# oil me up?



## murf (Jan 30, 2016)

ok ok, it's obvious i am a newb, but whilst my Primo grill was bein delivered i was wearin everybody on that forum out, this will subside, i promise. now, whadda you Pro's do with the housing/chute, do you spray anything in it or??i was thinkin veggie oil?



as always, thanks in advance


murf


----------



## nwcove (Mar 2, 2015)

i havent tried it yet, but there are many posts about using dollar store " pam" and other non stick cooking brands. fluid film , silicone spray etc also seems to be the choice of some.


----------



## GAR (Nov 7, 2014)

I just keep it clean and free of rust, I wax mine using turtle Wax....Works for me! I think using a spray on greese like pam only attracts more dirty to cling onto the paint and other moving areas you don't want dirt and grime to build up on. I like to keep my machines clean.


----------



## detdrbuzzard (Jan 20, 2012)

I plan to repaint mine and then put a couple three coats of new finish wax on them


----------



## bad69cat (Nov 30, 2015)




----------



## jrom (Jan 10, 2014)

It really depends on how much you use your blower.

If you use it *a lot*, none of the sprays hold up for long.

If you use it a little; Pam, generic pam, oil, Fluid Film, WD 40, PB Blaster, wax on, wax off...coat away matey!

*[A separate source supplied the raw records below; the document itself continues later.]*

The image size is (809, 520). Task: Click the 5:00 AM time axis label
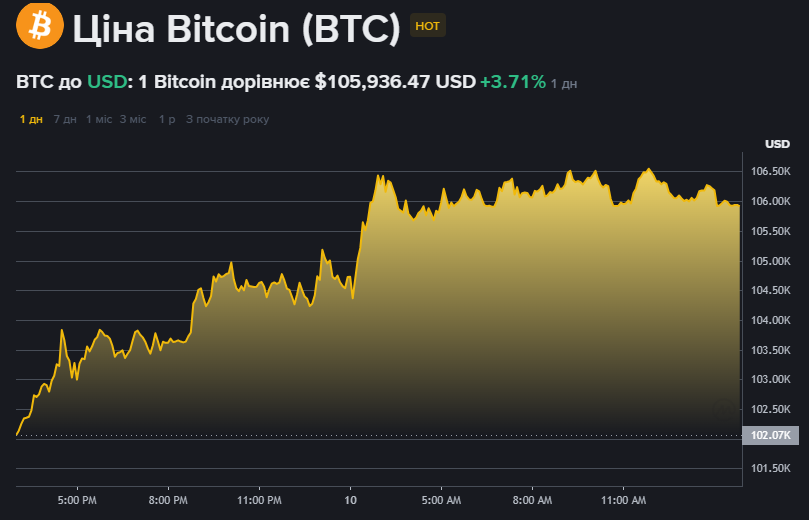440,499
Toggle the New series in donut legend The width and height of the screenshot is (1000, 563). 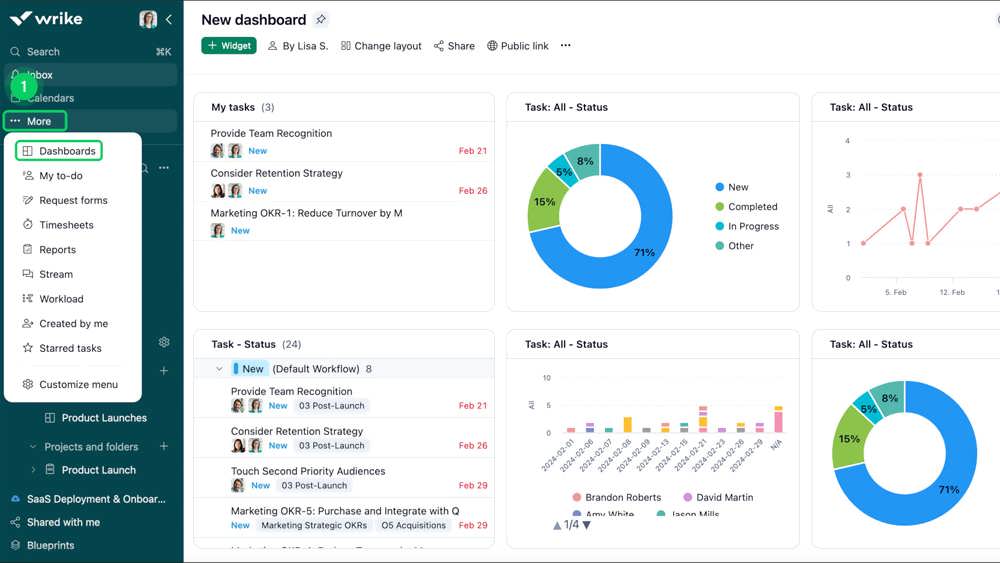(732, 187)

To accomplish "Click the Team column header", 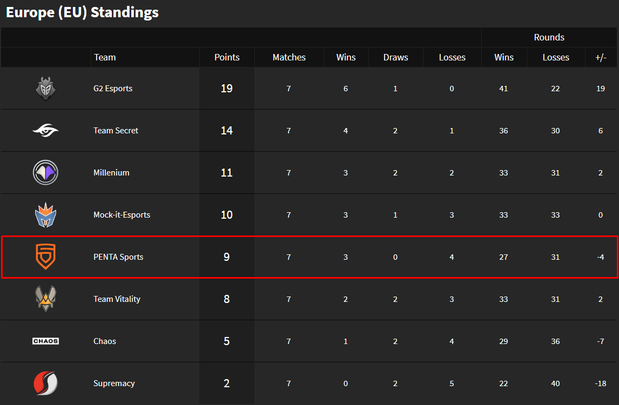I will pos(105,57).
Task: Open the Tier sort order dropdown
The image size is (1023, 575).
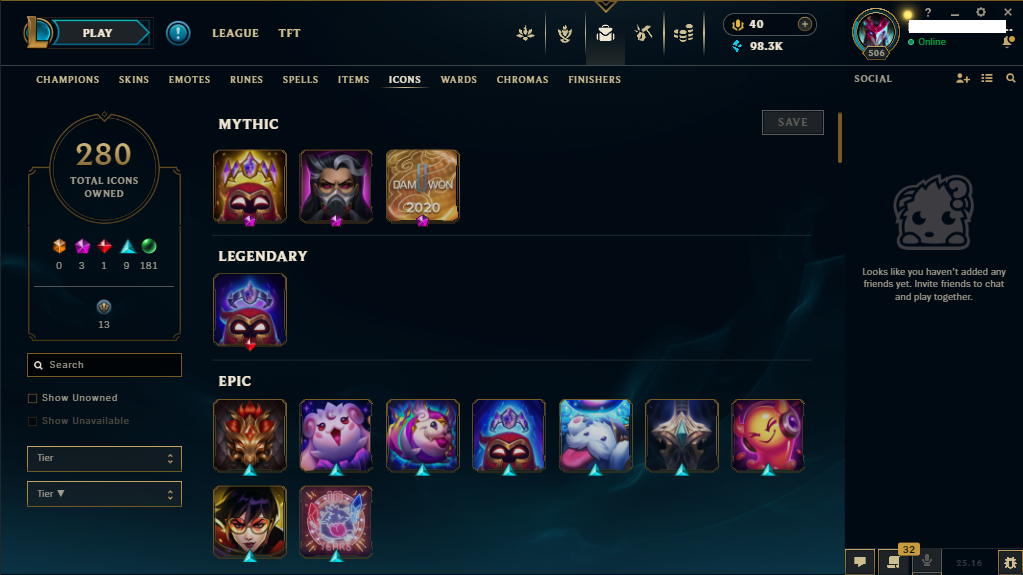Action: [104, 494]
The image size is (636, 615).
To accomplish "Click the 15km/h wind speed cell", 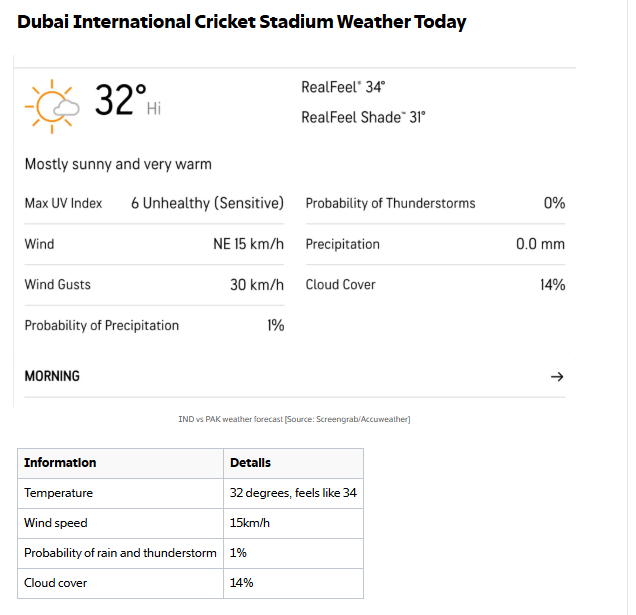I will tap(293, 523).
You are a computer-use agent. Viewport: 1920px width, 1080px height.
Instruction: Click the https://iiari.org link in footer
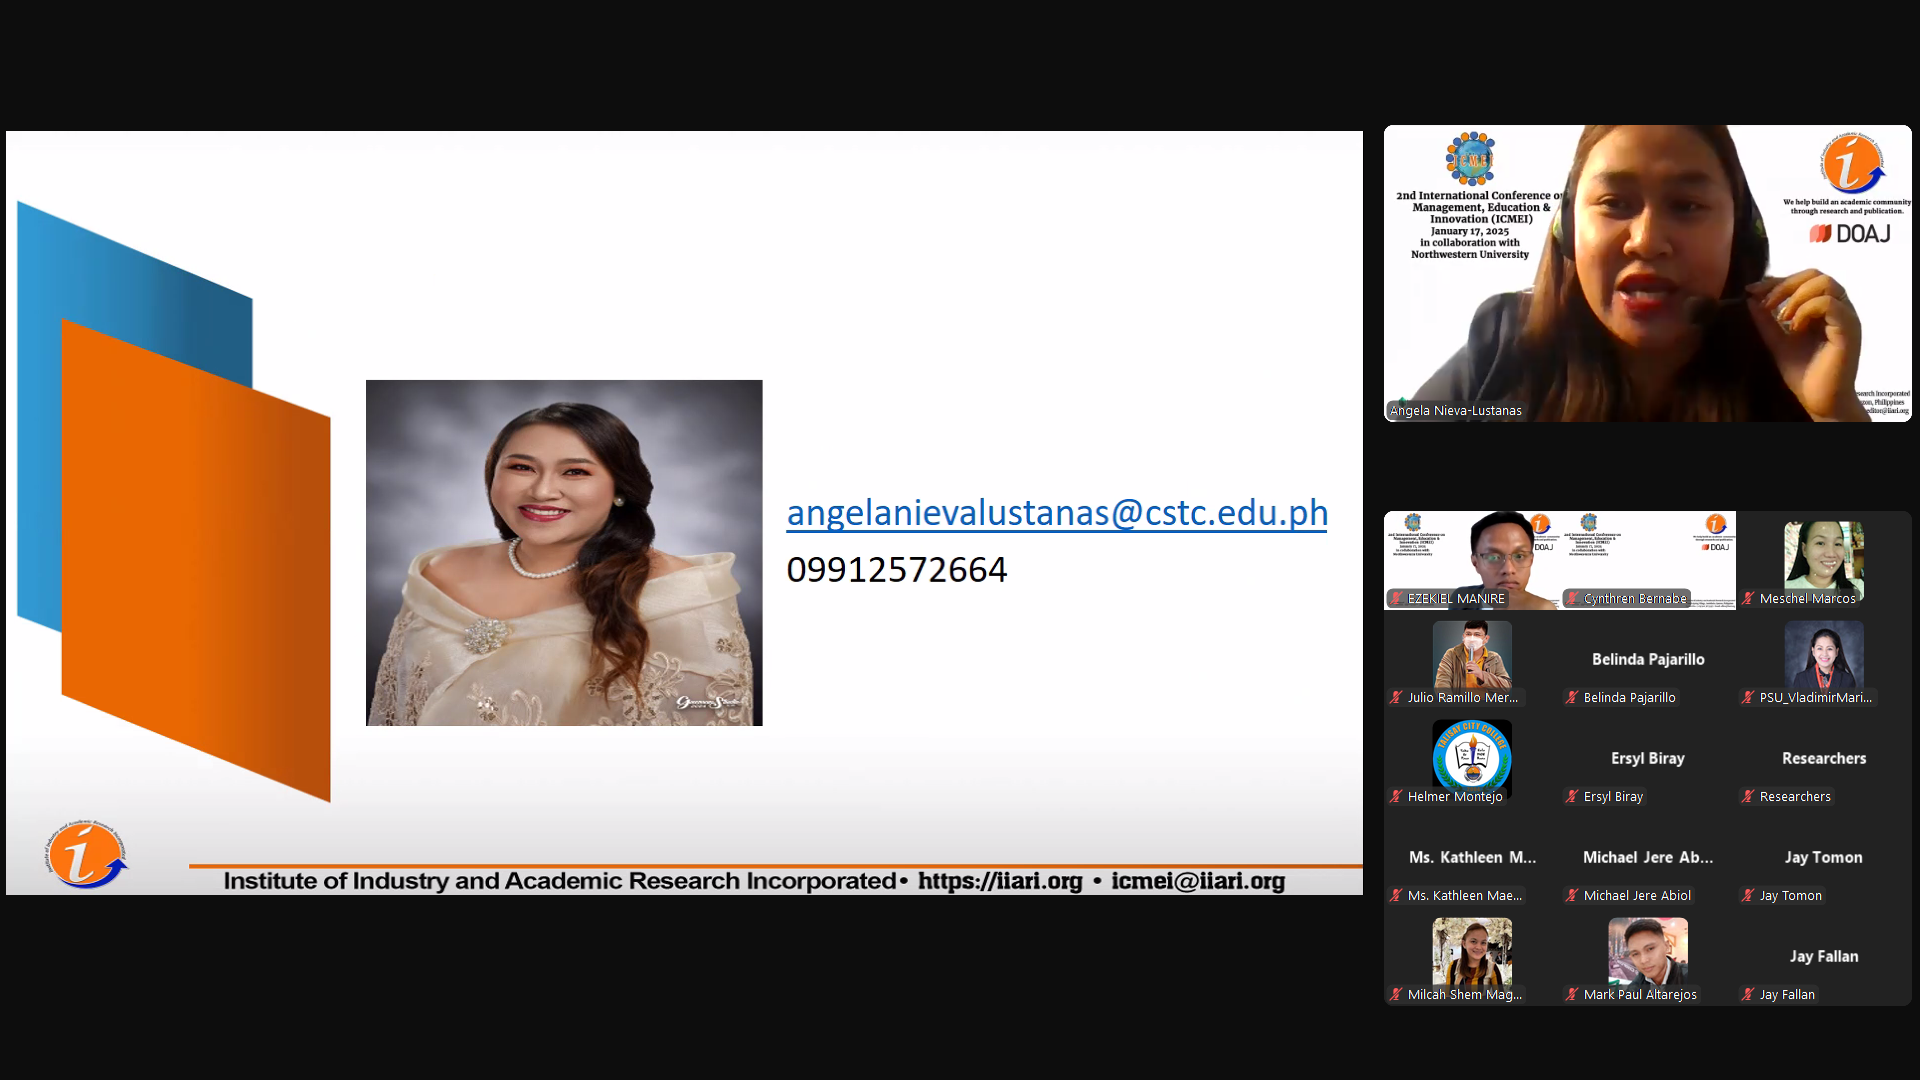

My blower is always shooting snow, frost, wet snow, dry snow, dripping water logged snow and all sorts of frozen goodies mixed with a little grit at all times of the day, so I can't keep any coating on that stays put. 

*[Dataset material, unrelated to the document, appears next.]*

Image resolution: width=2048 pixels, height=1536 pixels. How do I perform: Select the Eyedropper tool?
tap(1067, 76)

I repaint every few years, but most of the time I'm looking at silver sheet metal in the chute lining and impeller housing :smiley-char060:


----------



## Kiss4aFrog (Nov 3, 2013)

Sand, paint, blow snow. When needed, repeat. Works great. Sprays are temporary at best and you might want to research lining the impeller and or chute with a plastic.


----------



## UNDERTAKER (Dec 30, 2013)

murf said:


> ok ok, it's obvious i am a newb, but whilst my Primo grill was bein delivered i was wearin everybody on that forum out, this will subside, i promise. now, whadda you Pro's do with the housing/chute, do you spray anything in it or??i was thinkin veggie oil?
> 
> 
> 
> ...


 You do leave yourself wide open. for some off the wall comebacks. you know.:icon_whistling::icon_whistling:


----------